I am focused on trying to deliver “more crop per drop” within cropping systems. Globally, agriculture uses > 70% of the world’s fresh water, with unsustainable water use threatening vulnerable ecosystems and compromising food security.

What has been your biggest achievement this year?

It’s difficult to rank various achievements, so I’ll give a selection here:

· Successfully completing a major study on using different irrigation techniques in Ghana, which can sustain crop yields while reducing water use in important crops such as rice (the most water-demanding crop), which has led to follow-on funding this year

· Starting a new project with long-standing industry collaborators into more sustainable fertiliser sources, which is especially topical as synthetic chemical fertilisers have more than doubled in price over the last year due to the war in Ukraine

· Professional recognition of the impact of the research that I’ve done over the last 10-15 years via the Research Excellence Framework Impact Case Study on “More Crop per Drop” that I co-authored

What do you think is the biggest challenge in the work that you do?

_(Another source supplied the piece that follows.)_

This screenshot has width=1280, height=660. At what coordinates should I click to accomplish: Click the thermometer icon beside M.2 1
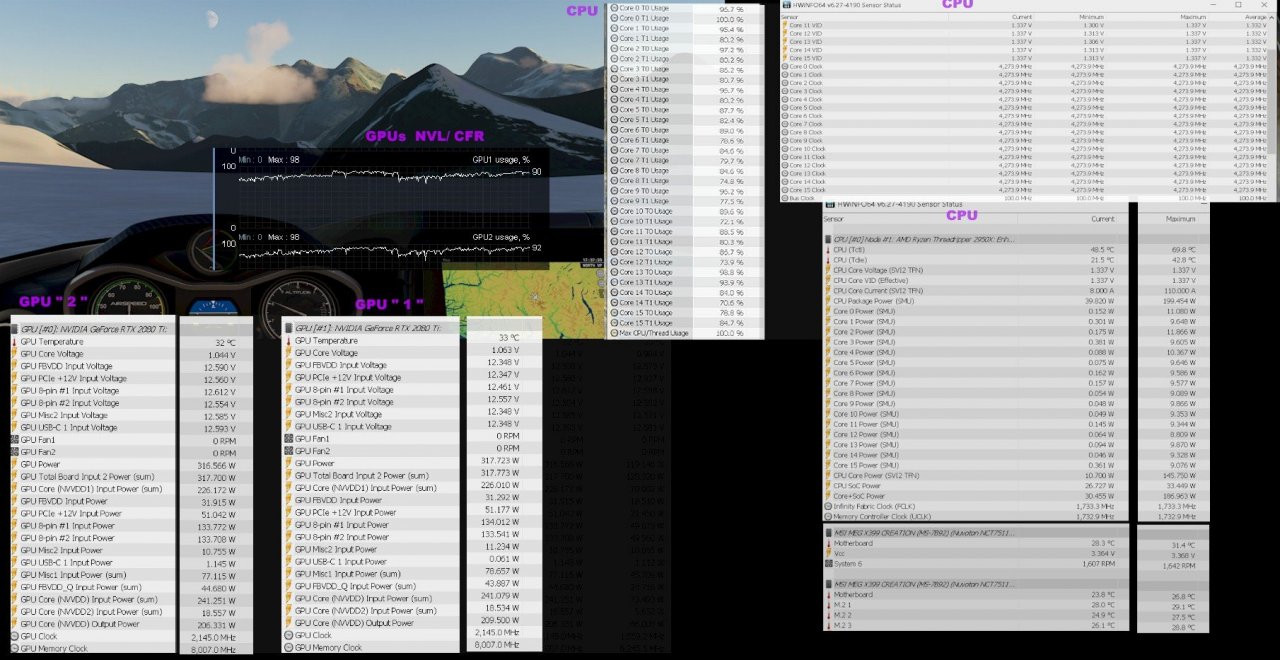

Attracting funding for my work, and attracting and retaining talented researchers, is always a challenge, especially as agricultural research is not always prioritised as much as other research areas. Thus it is not always attractive to students.

Did you always want to work in the area of sustainability?

As a plant scientist, I am most interested in how plant root systems sense their environment and transmit long-distance signals to the shoot to regulate growth and water use. This sounds quite academic and removed from paradigms of sustainability, but fortunately, my interests in exploiting this basic science has allowed me to develop research that can be applied by farmers.

COP27 is in November 2022 in Egypt, what area(s) would you like to see being talked about more in order to help the climate emergency?

Water security for agriculture in the face of climate change. As part of an EU project on managing water scarcity, my colleagues in Belgium recently published a paper projecting that net irrigation requirements for European crops will increase by approximately 30% in the near future. Where is this water going to come from? Already many catchments are water-stressed and crops are suffering.

This challenge is particularly acute for countries like Egypt, where agriculture is almost completely reliant on irrigation from the Nile River, which has multiple water users along its length. My most recent PhD graduate was from Egypt, and she identified crop genotypes that could better regulate their water use when the air is dry.

What do you think is the role of Universities in sustainability and addressing the climate emergency?

Universities need to embed sustainability paradigms across the curriculum in all disciplines – it’s all very well to have a well-educated student cohort with an Environment Centre (where I work) but many decisions that impact upon sustainability are taken by business leaders or governments. These groups need to understand “sustainability science” to make well-informed decisions.